Monday, January 10, 2011
8:21 AM
I'm jus so emo:(
I dun even think u will be reading this..
But what I really want to say is Im still weak..
I may have laugh and joke in front of u...
I may have look so normal..
I may have give a great big smile..
I may have jus sound normal..
I may have say its ok..
I may have say Im fine...
I may have tell everyone Im better and healing...
But only deep inside I know..
I really want to cry..but no tears wants to come out...
I really want to jus hide aside and be all alone..
I really want to tell u that Im not alright...

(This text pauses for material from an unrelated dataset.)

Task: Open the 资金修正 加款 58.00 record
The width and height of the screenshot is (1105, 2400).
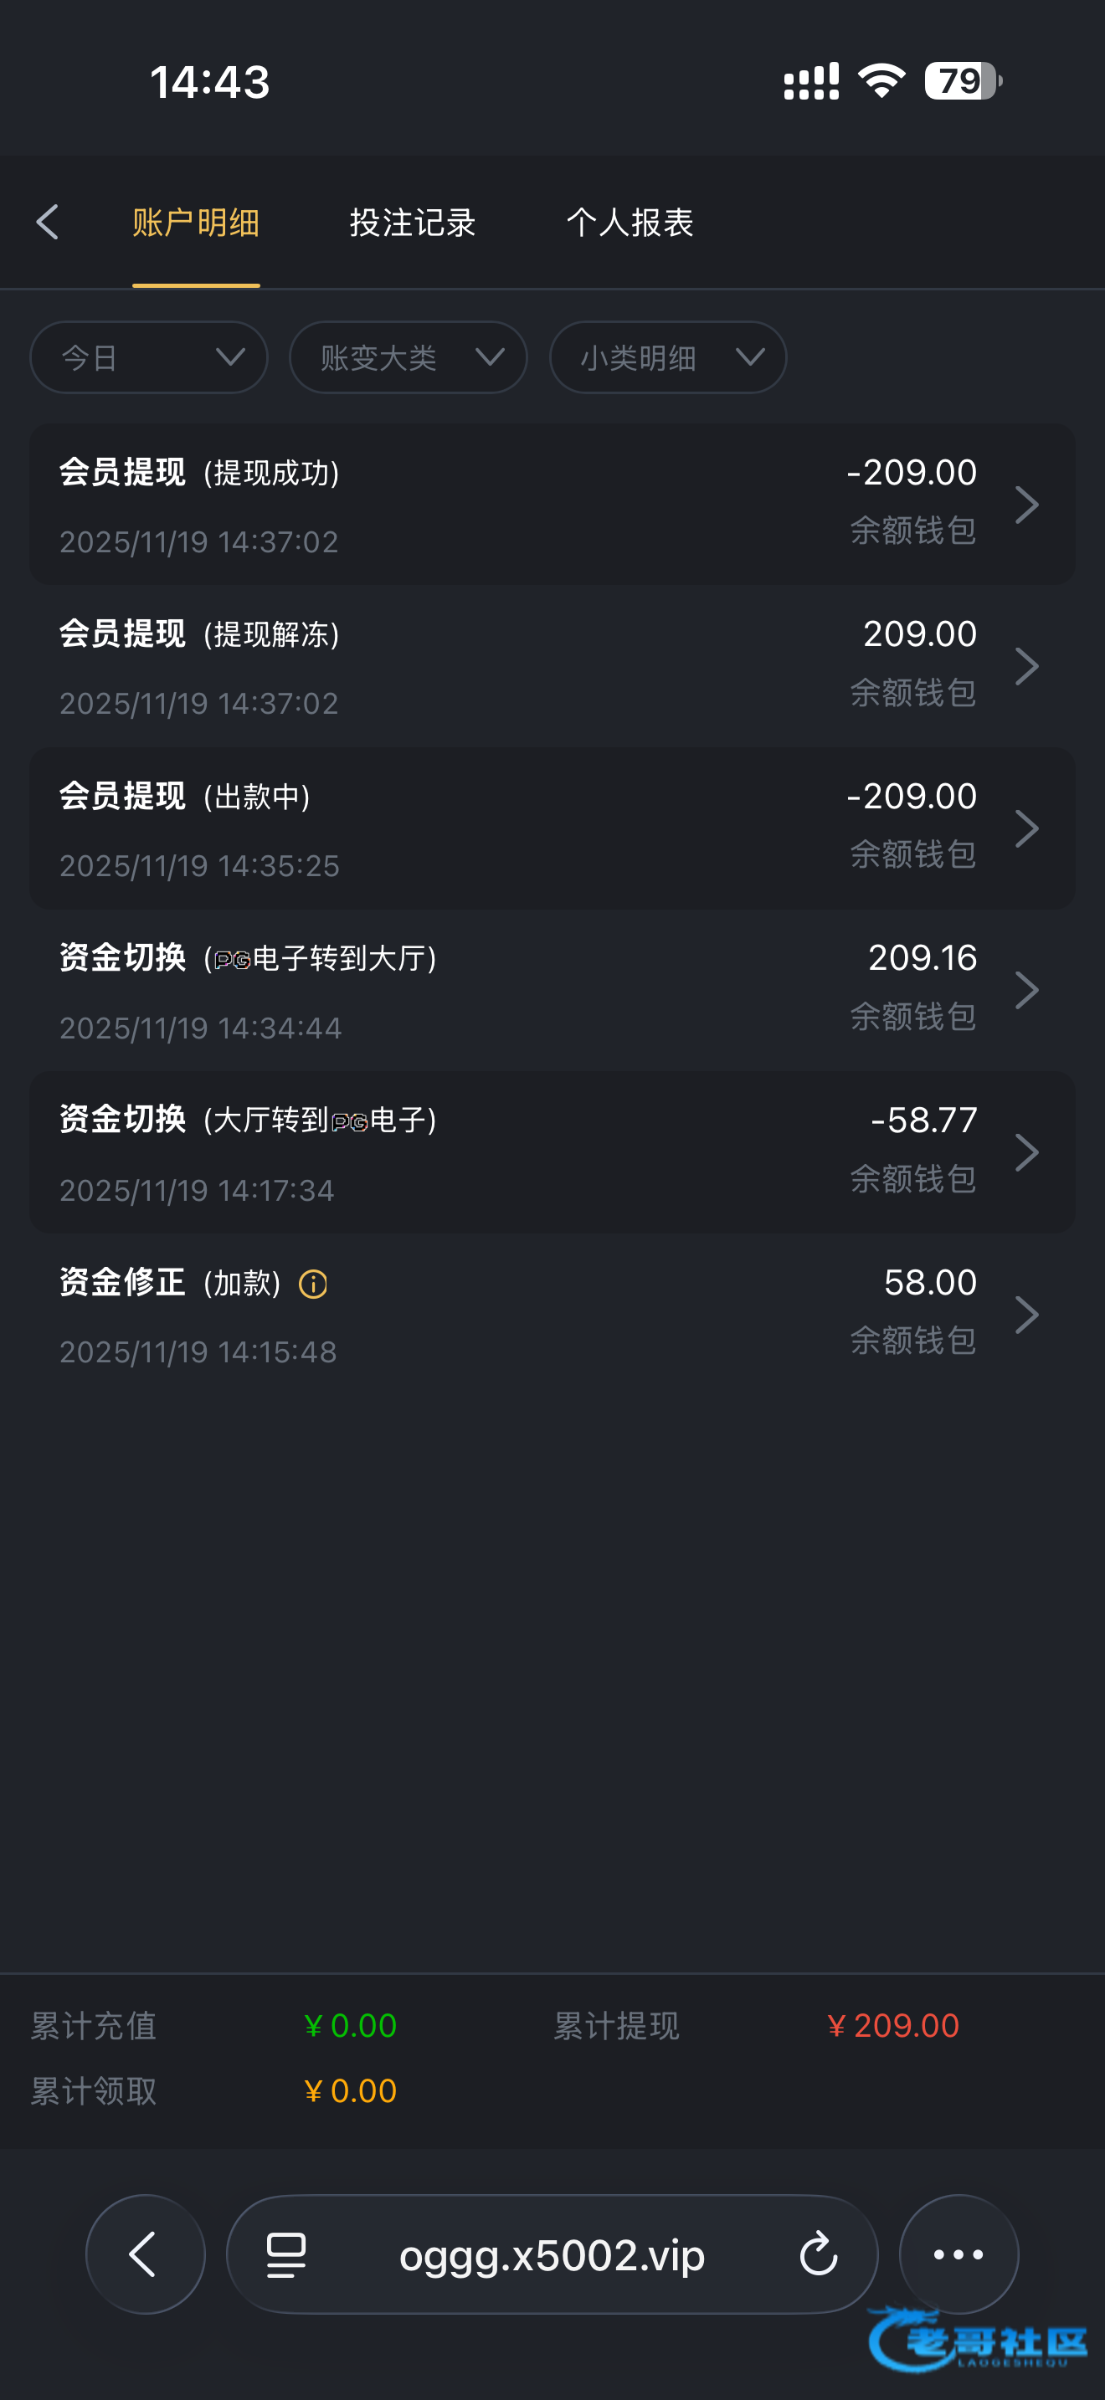Action: [x=550, y=1315]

I really want to say that everything is really not fine..
I really want you to hug me..
I really know Im hurt...
I try to be strong but it cnt stay long...
whenever I see u commenting on other girls fb..
whenever I see u chatting more than other girls instead of me...
I felt worst:)...
Im jus so alright till Im not...
I agree Im really weak now..
I agree I still like u...
I agree Im lying to everyone including myself that Im fine...
I agree that when I say Im ok I meant Im really not ok..
I agree when I say dun worry I meant I want u too worry but I dun dare to say it out...
Lets jus hope time can bring this pain to memories that once think back is nothing more but something like a vapour of smoke that will vanish really quickly..
Will you ever notice me...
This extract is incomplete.